- [Extracted records]:
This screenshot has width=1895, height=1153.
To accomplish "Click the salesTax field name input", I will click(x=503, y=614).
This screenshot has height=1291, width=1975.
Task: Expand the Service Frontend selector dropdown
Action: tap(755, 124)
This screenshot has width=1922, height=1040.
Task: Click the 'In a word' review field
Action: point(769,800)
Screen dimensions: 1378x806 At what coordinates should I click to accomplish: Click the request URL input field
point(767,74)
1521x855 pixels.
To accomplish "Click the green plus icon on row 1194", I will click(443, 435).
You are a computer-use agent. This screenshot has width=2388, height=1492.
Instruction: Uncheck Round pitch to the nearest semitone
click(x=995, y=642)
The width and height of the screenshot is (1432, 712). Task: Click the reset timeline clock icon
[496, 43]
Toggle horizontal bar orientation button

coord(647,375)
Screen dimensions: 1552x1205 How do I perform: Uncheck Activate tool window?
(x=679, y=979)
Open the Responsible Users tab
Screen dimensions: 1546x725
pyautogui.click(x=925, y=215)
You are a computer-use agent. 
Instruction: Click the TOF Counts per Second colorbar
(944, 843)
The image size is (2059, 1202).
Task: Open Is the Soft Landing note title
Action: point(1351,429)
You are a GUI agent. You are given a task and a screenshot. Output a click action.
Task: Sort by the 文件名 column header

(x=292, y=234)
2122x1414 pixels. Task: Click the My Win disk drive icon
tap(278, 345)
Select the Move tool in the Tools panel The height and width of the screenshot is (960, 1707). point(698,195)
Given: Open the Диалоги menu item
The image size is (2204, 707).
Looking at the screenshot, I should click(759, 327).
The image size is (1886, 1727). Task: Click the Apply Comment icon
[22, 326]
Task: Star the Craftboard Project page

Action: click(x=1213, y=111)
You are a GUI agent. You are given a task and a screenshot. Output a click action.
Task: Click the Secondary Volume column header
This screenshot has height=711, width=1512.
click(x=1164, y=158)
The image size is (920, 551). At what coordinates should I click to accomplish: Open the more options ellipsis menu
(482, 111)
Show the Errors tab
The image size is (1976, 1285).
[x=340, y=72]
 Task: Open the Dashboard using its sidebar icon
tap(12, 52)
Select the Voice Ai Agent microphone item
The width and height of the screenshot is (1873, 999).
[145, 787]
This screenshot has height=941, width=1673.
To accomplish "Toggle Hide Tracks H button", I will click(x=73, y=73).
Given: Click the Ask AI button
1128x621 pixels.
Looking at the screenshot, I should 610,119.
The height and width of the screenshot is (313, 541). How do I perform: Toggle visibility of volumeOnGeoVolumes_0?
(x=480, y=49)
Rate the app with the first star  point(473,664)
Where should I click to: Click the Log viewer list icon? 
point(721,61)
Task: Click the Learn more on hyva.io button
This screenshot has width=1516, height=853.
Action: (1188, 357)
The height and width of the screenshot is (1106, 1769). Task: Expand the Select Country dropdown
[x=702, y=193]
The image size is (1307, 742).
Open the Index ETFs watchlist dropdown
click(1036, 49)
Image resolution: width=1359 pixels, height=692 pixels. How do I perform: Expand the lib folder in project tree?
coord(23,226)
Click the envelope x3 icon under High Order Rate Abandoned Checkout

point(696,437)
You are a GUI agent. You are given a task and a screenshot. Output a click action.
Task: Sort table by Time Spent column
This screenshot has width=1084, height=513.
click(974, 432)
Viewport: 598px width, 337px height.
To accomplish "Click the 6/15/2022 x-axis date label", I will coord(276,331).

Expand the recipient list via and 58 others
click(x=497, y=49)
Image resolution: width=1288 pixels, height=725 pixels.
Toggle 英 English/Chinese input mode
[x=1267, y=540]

- [What this task involves]:
From the listing above, copy every line that includes the word "computer".

- [Exercise solution]:
You are a computer-use agent. This screenshot has width=2388, height=1492.
You are a computer-use agent. 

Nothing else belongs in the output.